According to L&G, the market will eventually offer room for “a few European champions” in asset management. “We could be one of them.”

L&G wants to realize the necessary growth primarily by creating a broader product offering. Historically, it has largely been a passive investor, with more than 500 billion euro currently in index and ETF products, but that offering has been expanded for some time now with more active investment strategies.

High cost/income ratio

One of the motives for this is also the asset manager’s cost/income ratio. According to analysts, it is high, at well over 75 percent. Adler sees lowering that ratio as one of his challenges. His solution, however, is not necessarily to reduce costs (read: cutbacks and reorganizations), but to increase revenues. “At the moment we are very satisfied with the capabilities we have in-house, and we are not going to cut into those. What we can do is improve ourselves further in how we deploy those capabilities.”

This includes, among other things, new applications for what L&G’s “ETF factory” produces. That factory became large by building strictly passive products, but will now also start supplying building blocks for crossover funds, or hybrid funds. These contain both public and private investments. “We want to make the potentially higher returns of investments in private markets more widely available to the wealth segment,” Adler said. “But the illiquidity of those investments can be a drawback. In hybrid funds, that drawback is mitigated by also including a large share of listed investments.”

Morningstar refers to this trend as public/private convergence: public and private markets are increasingly intertwining. Adler said: “For institutional investors, there is nothing new under the sun: many have been allocating parts of their assets to private equity or credit for decades. But for individual investors, integrating private investments into their portfolios is a difficult issue.”

Credit platforms combined

L&G’s solution to that issue is teamwork, Adler added. The British asset manager, a subsidiary of insurer L&G, has been making targeted acquisitions for two years to bring in complementary expertise and entered into a partnership last summer with the American alternatives giant Blackstone. The credit platforms of both asset managers are being combined.

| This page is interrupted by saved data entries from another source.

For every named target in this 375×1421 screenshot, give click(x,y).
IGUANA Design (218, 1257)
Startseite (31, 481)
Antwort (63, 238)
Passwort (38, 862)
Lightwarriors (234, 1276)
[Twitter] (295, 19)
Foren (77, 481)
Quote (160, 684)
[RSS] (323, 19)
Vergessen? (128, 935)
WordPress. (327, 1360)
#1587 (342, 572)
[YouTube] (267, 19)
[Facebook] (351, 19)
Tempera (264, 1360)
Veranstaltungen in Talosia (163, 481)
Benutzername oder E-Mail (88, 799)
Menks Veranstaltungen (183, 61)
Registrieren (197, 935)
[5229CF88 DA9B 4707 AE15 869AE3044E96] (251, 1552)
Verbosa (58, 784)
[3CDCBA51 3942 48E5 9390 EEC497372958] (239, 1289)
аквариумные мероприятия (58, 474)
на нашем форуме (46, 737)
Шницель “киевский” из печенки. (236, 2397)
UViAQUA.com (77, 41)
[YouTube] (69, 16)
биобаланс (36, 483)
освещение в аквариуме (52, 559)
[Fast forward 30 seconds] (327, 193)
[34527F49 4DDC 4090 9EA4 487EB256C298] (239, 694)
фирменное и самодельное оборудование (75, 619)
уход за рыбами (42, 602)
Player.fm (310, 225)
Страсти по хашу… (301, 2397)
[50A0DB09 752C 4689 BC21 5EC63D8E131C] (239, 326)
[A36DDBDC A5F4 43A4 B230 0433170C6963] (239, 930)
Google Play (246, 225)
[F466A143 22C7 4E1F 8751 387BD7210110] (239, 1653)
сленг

“We can do a great deal ourselves, but there are areas where you need to look for a partner. Especially if you want to create a best in class product. I dare say that together with Blackstone we will be able to do that. It will, incidentally, be a hybrid public-private credit strategy.”

That is where L&G’s capabilities will also make a contribution. The crux then is to charge a higher fee for these types of products, which results in a lower cost/income ratio.

This does not mean, however, that L&G will abandon its “standard ETFs.” “On the contrary. We are big in that area, but I want us to become even bigger. You will see more and more ETF offerings from us. In Europe in particular, we are doubling our efforts in this area.”